Supplement dated 3–1–13 to the current Class A Shares Prospectus
In the “Your account — Sales charge reductions and waivers” section, under the “Waivers for certain investors” subsection, the following bulleted paragraphs modify and replace the existing corresponding bulleted paragraphs and supersede all prior related disclosure to the contrary:
• | terminating participants in a pension, profit sharing or other plan qualified under Section 401(a) of the Code, or described in Section 457(b) of the Code, that is funded by certain John Hancock group annuity contracts or for which John Hancock Trust Company serves as trustee, rolling over assets (directly or within 60 days after distribution) from such plans to a John Hancock custodial IRA or John Hancock custodial Roth IRA that invests in John Hancock funds, or the subsequent establishment of or any rollover into a new John Hancock fund account through John Hancock’s Personal Financial Services (PFS) Group by such terminating participants and/or their Immediate Family (as defined in the SAI), including subsequent investments into such accounts and which are held directly at John Hancock funds or at the PFS Financial Center |
• | participants in a terminating pension, profit sharing or other plan qualified under Section 401(a) of the Code, or described in Section 457(b) of the Code (the assets of which such plan, immediately prior to its termination, were held in certain John Hancock group annuity contracts or in trust by John Hancock Trust Company but have been transferred from such contracts or trust funds and are held either: (i) in trust by a distribution processing organization; or (ii) in a custodial IRA or custodial Roth IRA sponsored by an authorized third party trust company and made available through John Hancock), rolling over assets (directly or within 60 days after distribution) from such plans to a John Hancock custodial IRA or John Hancock custodial Roth IRA that invests in John Hancock funds, or the subsequent establishment of or any rollover into a new John Hancock fund account through John Hancock’s PFS Group by such participants and/or their Immediate Family (as defined in the SAI), including subsequent investments into such accounts and which are held directly at John Hancock funds or at the PFS Financial Center |
You should read this Supplement in conjunction with the Prospectus and retain it for future reference.

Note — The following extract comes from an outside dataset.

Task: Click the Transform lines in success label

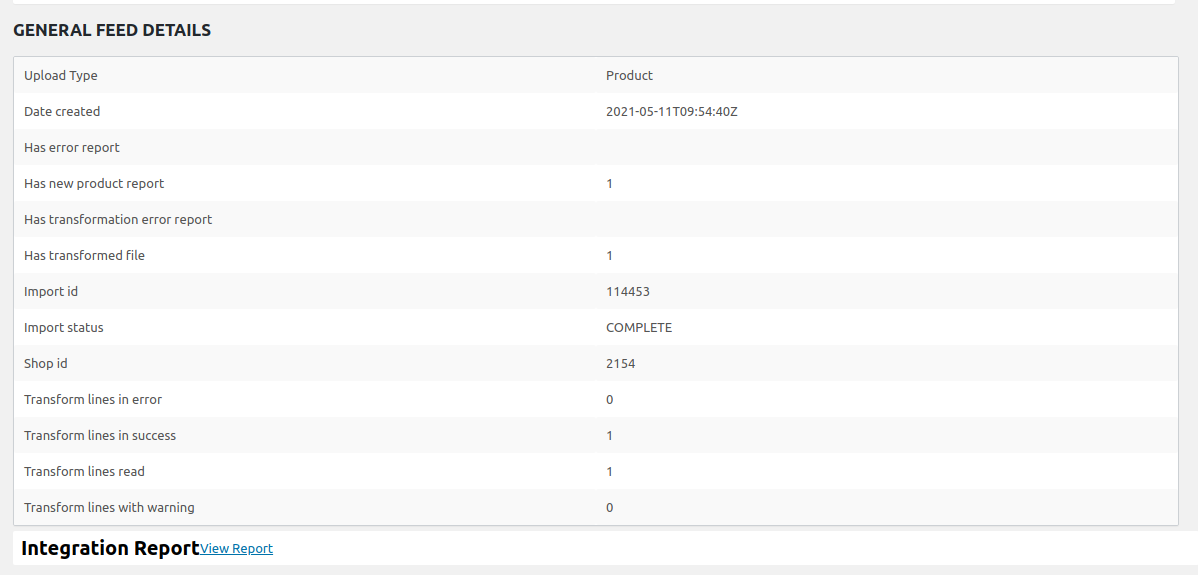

Supplement dated 3-1-13 to the current Statement of Additional Information for
John Hancock California Tax-Free Income Fund,
a series of John Hancock California Tax-Free Income Fund
In the “INITIAL SALES CHARGE ON CLASS A SHARES” section, under the “Without Sales Charges” subsection, the following bulleted paragraphs modify and replace the existing corresponding bulleted paragraphs and supersede all prior related disclosure to the contrary:
§ | Terminating participants in a pension, profit sharing or other plan qualified under Section 401(a) of the Code, or described in Section 457(b) of the Code, that is funded by certain John Hancock group annuity contracts or for which John Hancock Trust Company serves as trustee, rolling over assets (directly or within 60 days after distribution) from such a plan to a John Hancock custodial IRA or John Hancock custodial Roth IRA that invests in John Hancock funds, or the subsequent establishment of or any rollover into a new John Hancock fund account through John Hancock’s Personal Financial Services (PFS) Group by such terminating participants and/or their Immediate Family (as defined in the SAI), including subsequent investments into such accounts and which are held directly at John Hancock funds or at the PFS Financial Center. |
§ | Participants in a terminating pension, profit sharing or other plan qualified under Section 401(a) of the Code, or described in Section 457(b) of the Code (the assets of which, immediately prior to such plan’s termination, were held in certain John Hancock group annuity contracts or in trust by John Hancock Trust Company but have been transferred from such contracts or trust funds and are held either: (i) in trust by a distribution processing organization; or (ii) in a custodial IRA or custodial Roth IRA sponsored by an authorized third party trust company and made available through John Hancock), rolling over assets (directly or within 60 days after distribution) from such a plan to a John Hancock custodial IRA or John Hancock custodial Roth IRA that invests in John Hancock funds, or the subsequent establishment of or any rollover into a new John Hancock fund account through John Hancock’s PFS Group by such participants and/or their Immediate Family (as defined in the SAI), including subsequent investments into such accounts and which are held directly at John Hancock funds or at the PFS Financial Center. |
You should read this Supplement in conjunction with the Statement of Additional Information and retain it for future reference.